A nipple that comes out only occasionally or never is something that can certainly be enhanced with a pretty straightforward procedure. It’s easily done in the office under local anesthesia. A normal nipple that later becomes inverted can be a sign of cancer, but that’s a whole different discussion. If you’ve had an inverted nipple (or two) for as long as you can remember, do yourself a favor and get it “enhanced”.

#2 Breast Tattoo

Have you seen some of those tattoo designs on the side of the torso that extend onto the breast? Pretty cool. How about a picture of a little heart on an ice cube on the top of a breast?
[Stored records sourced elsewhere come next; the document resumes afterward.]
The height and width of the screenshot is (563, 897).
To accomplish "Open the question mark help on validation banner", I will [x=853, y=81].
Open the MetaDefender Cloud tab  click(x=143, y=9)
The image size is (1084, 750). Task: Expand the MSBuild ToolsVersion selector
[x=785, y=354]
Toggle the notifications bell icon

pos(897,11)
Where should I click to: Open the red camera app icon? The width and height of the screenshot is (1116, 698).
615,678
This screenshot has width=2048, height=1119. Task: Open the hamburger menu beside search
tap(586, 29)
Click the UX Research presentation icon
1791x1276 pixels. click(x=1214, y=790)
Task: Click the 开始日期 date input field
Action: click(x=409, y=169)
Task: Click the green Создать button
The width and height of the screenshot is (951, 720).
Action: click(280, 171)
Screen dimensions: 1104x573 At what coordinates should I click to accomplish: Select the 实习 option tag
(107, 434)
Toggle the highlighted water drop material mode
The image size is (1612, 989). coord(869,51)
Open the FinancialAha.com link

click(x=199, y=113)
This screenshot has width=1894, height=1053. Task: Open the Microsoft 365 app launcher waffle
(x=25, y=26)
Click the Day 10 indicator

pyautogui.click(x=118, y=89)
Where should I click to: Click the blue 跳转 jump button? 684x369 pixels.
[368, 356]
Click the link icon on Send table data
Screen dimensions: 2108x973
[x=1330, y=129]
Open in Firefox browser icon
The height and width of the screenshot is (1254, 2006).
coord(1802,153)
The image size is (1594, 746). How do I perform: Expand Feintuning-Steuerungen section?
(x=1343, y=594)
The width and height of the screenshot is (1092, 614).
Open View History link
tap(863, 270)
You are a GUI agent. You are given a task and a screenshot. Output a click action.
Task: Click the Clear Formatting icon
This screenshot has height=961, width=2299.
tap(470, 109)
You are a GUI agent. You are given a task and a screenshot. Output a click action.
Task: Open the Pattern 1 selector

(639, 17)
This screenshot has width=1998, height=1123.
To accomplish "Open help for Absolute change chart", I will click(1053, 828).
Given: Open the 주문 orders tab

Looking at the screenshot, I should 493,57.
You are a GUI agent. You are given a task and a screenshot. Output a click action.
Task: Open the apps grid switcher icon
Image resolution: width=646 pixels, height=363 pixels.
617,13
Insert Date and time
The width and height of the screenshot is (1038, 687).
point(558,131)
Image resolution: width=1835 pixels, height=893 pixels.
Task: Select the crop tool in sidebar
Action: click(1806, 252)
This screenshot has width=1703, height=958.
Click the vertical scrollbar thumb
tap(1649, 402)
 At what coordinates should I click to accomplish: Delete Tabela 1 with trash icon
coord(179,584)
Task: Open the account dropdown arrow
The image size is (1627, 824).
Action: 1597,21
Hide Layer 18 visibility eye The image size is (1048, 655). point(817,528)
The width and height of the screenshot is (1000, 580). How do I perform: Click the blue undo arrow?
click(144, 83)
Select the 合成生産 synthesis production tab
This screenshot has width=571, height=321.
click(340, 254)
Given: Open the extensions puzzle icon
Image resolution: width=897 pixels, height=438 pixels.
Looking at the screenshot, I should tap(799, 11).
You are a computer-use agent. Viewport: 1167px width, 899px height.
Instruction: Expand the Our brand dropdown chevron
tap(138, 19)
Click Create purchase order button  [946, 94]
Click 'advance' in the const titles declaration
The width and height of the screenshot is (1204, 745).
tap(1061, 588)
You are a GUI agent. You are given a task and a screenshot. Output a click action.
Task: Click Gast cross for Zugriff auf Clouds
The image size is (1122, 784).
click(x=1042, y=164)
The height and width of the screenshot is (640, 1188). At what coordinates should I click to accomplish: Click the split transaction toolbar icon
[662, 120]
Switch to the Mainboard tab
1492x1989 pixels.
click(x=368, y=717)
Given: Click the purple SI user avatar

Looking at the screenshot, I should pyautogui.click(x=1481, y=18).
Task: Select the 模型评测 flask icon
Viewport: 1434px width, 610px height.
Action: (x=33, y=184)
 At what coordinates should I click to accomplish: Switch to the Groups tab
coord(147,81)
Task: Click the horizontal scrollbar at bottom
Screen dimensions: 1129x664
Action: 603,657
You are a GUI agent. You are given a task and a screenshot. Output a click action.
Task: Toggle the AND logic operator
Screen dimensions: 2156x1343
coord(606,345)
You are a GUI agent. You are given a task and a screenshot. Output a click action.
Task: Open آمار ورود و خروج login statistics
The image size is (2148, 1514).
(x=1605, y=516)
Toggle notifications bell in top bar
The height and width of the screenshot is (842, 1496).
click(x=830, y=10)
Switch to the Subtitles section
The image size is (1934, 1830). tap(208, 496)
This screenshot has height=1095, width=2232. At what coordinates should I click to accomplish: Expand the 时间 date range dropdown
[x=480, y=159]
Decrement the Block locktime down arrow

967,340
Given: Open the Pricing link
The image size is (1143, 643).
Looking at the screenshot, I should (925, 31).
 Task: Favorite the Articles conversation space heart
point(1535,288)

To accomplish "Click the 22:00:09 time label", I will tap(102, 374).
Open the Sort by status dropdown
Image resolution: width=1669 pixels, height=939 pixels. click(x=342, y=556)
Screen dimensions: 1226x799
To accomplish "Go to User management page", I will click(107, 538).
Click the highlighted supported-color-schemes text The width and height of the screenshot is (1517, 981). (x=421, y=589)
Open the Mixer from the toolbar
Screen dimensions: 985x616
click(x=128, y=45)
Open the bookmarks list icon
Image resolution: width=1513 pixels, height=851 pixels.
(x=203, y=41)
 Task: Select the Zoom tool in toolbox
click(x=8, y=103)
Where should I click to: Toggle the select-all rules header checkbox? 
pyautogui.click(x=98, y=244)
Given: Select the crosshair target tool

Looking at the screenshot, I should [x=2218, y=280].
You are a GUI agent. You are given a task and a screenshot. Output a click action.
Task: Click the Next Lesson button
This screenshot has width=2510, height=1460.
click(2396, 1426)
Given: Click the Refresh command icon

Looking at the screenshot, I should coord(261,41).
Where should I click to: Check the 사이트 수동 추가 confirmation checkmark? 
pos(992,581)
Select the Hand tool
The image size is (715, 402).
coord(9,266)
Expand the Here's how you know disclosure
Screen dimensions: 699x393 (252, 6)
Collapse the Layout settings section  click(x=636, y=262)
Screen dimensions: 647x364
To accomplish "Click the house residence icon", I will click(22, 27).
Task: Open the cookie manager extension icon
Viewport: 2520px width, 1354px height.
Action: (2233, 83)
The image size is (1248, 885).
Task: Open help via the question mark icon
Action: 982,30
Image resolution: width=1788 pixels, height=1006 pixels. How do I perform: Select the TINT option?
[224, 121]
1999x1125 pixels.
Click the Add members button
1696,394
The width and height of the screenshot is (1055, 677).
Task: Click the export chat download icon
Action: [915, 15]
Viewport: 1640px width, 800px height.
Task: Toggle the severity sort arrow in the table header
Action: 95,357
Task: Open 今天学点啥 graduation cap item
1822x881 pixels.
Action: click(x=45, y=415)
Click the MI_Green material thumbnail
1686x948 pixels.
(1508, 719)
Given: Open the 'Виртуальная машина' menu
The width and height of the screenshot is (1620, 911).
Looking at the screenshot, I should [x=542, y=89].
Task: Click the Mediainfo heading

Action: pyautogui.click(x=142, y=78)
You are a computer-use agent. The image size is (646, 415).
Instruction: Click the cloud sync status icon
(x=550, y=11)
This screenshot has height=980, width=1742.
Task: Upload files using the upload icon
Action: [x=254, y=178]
Not so much. Time for laser tattoo removal. Also, any breast tattoo that lost the battle with pregnancy and breast feeding might need to be “enhanced” away with the tattoo removal laser.

#3 Nipple Hairs

OK, they’re not actual hairs on the nipple, but rather hairs around the edge of the areola. It’s amazing how many breast surgeries we do where there are surprisingly obvious hairs around the areola (or the stubble of shaved hairs!). No man on the planet likes to see hair or stubble there. My advice is to begin “enhancing” laser hair removal immediately. Electrolysis can also work quite well.

#4 Large Nipples

Some nipple enlargement after breast feeding is normal, but some nipples go well beyond normal. Surgical reduction of big nipples is another easy office procedure done under local anesthetic. Scars are well camouflaged on the nipple, and sensibility is preserved. Another triumph of breast “enhancement”!